A Polish exhibition in Milan, an overview of talented artists’ portfolios, inspiring stories and interior designs.
“The contemporary Polish architectural and design modernism is viewed as an ambivalent legacy: on the one hand, it is burdened by associations with dull housing estates and the drabness of the communist era; on the other, it is being rediscovered as a source of timeless simplicity and authenticity,” writes Hanna Rydlewska, the editor-in-chief, in her editorial to the new edition of Vogue Polska Living. The cover with a chrome-plated chair designed by Mati Sipiora and metallic fabric by Rest Studio shining in the hall of the National Museum in Warsaw tease a new exhibition by the Visteria Foundation titled “Polish Modernism. A Struggle for Beauty”. It will premiere during Milan Design Week and will come to Warsaw this fall.
“Beauty of every day and for everyone” — this title by Czesława Frejlich embodies the revolutionary concept of modernist style. Frejlich wonders why design from the 1950s and 1960s continues to spark collectors’ enthusiasm. “A century ago, modernists would see the availability and mass production of goods as an opportunity and progress for the society, while today, in an era of global overproduction and climate crisis, we question the purpose of duplication. Producing more and more items means taking responsibility for causing harm to the world,” adds Federica Sala, a co-curator of the “Polish Modernism. A Struggle for Beauty”, together with Anna Maga. They tell Basia Czyżewska about the development of the modernist design concept and the challenges that the industrial design faces today.

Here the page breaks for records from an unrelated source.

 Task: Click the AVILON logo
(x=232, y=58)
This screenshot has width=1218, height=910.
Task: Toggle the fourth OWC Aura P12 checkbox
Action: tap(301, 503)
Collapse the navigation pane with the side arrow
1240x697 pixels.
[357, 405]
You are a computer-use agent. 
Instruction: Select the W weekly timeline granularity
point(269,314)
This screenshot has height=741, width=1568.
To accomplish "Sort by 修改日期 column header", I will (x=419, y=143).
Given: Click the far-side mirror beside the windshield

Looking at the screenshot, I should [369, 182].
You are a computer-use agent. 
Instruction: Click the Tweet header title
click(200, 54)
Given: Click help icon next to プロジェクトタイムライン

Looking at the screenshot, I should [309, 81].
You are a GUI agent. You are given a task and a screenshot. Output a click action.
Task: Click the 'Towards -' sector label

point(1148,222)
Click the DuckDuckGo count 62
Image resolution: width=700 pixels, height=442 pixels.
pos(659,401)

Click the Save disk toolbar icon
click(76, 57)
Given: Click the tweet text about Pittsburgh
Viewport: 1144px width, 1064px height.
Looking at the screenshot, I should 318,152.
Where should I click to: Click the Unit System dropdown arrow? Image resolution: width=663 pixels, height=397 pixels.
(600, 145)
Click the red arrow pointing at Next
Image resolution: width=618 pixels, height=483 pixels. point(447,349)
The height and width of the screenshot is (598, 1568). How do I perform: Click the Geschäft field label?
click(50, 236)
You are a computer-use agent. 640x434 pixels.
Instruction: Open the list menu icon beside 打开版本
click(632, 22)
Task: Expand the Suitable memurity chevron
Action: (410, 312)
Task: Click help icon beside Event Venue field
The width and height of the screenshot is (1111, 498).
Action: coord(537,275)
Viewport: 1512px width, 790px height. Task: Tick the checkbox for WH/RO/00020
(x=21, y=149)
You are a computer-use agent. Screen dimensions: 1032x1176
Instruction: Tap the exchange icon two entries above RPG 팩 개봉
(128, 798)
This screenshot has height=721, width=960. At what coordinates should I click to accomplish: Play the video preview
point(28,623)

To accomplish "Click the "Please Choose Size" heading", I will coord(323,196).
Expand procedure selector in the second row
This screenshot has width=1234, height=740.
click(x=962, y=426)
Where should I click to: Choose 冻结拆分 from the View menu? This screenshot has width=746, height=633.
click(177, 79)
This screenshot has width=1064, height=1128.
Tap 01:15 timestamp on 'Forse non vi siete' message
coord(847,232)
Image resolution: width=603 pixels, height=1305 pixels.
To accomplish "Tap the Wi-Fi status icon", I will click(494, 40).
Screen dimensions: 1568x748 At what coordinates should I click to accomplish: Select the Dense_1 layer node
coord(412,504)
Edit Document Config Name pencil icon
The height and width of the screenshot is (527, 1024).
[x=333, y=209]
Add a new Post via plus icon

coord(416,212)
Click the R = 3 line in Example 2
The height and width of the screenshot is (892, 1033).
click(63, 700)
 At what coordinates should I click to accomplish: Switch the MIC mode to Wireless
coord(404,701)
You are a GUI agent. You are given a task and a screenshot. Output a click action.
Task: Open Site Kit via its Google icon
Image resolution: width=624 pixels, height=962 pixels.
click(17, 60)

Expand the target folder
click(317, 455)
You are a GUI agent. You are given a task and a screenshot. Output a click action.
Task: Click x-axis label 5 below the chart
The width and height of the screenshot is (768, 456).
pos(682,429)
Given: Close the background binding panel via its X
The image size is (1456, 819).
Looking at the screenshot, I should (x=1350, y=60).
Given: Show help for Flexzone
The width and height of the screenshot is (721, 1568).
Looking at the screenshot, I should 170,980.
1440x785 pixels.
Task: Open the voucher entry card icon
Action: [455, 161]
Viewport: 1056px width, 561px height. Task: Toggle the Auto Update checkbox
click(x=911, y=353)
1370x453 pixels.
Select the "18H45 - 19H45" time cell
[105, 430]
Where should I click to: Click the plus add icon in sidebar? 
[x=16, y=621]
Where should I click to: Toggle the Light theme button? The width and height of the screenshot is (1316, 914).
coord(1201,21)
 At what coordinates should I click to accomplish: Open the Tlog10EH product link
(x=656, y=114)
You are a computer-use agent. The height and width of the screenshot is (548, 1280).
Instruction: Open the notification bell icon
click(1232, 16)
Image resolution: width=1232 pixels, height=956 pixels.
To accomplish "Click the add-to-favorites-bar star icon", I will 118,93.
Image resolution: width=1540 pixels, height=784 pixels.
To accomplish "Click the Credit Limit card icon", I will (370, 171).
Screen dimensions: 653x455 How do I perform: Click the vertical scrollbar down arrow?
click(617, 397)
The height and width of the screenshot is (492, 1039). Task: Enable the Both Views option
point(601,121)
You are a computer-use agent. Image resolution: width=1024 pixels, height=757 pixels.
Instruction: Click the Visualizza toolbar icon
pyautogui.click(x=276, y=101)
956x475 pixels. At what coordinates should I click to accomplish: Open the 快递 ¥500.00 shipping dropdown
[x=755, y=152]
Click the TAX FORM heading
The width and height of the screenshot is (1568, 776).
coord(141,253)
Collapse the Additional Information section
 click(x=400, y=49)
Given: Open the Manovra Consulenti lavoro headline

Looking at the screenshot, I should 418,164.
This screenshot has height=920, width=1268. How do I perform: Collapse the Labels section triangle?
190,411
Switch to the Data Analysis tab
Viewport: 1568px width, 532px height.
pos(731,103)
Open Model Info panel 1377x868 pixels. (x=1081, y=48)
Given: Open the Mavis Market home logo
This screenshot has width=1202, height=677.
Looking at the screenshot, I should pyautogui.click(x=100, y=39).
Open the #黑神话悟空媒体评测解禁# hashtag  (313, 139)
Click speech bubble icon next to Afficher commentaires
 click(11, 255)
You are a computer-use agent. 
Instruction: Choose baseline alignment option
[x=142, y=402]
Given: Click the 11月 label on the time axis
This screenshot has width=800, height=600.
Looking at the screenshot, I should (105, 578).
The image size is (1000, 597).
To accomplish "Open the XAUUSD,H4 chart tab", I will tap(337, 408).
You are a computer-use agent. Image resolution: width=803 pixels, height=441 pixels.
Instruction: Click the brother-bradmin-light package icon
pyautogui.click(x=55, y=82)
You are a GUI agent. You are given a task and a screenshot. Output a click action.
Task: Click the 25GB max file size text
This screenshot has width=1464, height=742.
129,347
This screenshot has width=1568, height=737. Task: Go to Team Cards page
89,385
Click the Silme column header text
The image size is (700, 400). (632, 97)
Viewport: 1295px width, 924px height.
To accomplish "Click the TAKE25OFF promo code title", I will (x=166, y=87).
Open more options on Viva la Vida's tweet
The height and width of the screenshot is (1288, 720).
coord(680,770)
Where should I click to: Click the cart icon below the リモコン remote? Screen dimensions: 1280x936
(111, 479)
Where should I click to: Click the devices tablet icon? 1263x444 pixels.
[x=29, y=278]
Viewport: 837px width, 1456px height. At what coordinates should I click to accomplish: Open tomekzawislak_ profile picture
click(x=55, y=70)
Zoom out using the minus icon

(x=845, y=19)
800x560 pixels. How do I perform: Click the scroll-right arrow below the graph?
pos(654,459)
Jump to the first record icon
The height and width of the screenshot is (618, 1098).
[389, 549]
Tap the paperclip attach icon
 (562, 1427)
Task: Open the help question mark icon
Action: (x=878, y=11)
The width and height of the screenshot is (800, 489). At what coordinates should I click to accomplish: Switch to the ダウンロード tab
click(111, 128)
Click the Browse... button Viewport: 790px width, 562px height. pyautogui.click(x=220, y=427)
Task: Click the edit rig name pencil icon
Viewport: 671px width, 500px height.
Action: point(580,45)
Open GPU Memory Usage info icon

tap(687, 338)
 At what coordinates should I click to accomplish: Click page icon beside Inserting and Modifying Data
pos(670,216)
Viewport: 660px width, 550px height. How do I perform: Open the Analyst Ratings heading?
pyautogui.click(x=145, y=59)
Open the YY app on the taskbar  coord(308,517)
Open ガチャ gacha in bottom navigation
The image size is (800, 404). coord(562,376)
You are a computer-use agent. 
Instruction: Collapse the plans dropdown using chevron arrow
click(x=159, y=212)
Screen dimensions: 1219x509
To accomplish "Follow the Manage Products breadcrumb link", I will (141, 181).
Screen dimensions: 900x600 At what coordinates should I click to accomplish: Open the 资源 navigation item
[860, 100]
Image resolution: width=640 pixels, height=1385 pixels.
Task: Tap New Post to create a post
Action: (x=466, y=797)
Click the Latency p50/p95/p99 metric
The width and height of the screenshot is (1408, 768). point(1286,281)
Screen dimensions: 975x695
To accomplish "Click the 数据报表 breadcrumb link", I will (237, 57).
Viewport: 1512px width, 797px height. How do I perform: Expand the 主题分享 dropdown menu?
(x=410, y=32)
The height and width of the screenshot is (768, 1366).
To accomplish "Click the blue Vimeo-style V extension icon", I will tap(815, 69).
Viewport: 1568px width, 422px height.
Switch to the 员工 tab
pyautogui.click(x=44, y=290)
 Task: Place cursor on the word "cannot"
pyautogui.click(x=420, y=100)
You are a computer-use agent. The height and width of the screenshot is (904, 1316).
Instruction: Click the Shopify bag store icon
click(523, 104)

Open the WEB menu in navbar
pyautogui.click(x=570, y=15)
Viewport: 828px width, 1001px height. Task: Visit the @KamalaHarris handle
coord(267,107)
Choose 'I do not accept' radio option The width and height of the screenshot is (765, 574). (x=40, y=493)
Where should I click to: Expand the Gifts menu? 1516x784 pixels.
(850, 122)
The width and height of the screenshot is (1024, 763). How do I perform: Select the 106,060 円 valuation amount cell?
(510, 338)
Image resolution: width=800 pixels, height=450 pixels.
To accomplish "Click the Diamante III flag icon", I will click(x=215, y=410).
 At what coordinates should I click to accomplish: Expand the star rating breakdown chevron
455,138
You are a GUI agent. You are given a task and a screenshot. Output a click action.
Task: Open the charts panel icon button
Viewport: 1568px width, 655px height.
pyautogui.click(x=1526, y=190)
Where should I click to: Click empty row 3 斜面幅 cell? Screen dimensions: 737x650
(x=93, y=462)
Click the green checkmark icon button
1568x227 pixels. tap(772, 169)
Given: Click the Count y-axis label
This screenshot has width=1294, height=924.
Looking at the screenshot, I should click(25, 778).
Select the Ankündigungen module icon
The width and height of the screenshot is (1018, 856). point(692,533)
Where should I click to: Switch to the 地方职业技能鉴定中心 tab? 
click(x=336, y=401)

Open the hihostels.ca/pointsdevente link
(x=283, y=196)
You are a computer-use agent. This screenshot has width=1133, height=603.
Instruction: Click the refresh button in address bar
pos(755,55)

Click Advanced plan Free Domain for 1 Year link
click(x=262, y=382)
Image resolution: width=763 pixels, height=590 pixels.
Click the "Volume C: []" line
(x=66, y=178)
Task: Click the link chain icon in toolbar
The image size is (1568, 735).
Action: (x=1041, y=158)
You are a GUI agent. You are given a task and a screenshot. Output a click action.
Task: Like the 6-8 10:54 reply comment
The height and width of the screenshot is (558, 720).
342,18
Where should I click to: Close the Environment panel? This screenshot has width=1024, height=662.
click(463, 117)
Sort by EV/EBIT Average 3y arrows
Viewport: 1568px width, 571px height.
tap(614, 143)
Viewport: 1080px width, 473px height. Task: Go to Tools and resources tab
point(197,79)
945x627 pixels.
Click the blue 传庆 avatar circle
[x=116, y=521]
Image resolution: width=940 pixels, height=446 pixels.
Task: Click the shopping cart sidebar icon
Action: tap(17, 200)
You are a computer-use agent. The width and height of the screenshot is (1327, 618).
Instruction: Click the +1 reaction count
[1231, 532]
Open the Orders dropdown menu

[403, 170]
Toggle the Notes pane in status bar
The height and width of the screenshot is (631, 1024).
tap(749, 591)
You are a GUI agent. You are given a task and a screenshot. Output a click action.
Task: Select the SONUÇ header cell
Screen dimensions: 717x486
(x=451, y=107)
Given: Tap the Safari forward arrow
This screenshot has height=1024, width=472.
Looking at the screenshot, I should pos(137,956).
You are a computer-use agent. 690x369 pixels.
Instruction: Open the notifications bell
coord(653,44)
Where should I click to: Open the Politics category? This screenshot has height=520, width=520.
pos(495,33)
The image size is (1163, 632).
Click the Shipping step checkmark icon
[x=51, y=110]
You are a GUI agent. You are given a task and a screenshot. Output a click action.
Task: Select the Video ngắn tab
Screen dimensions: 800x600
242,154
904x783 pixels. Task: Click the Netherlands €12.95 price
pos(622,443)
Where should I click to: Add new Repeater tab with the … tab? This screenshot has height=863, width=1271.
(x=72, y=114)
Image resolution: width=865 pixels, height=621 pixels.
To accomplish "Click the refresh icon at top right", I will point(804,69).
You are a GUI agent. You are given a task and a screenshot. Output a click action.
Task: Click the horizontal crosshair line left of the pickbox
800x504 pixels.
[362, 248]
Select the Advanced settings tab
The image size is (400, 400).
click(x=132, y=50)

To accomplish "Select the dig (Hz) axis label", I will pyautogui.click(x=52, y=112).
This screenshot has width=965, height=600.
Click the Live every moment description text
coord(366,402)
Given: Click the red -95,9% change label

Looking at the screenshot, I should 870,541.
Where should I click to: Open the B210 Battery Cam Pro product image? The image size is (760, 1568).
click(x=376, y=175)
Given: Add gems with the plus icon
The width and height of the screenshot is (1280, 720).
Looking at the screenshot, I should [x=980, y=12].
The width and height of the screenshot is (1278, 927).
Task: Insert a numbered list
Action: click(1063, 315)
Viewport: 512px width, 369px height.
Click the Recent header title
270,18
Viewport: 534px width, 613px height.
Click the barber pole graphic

The location of the exhibition is also significant. The works by Katarzyna Kobro, Bohdan Lachert, but also Tomek Rogalik and Maja Ganszyniec will be displayed in the interiors arranged by the Studio of Zofia Wyganowska located in Torre Velasca — a 28-storey skyscraper, which has been towering over the city of Milan since the mid-1950s. Maria Fredro-Smoleńska takes a close look at this visionary, symbolic and once controversial architectural design by the BBPR studio. Basia Czyżewska gives us more insight into the creative work of Paweł Olszczyński — an artist, who will present an original ceramic composition referring to not only the legacy of wall mosaics from the communist era, but also to a famous sculpture titled “Rhythm”, which made Henryk Kuna famous at the exhibition in Paris in 1925.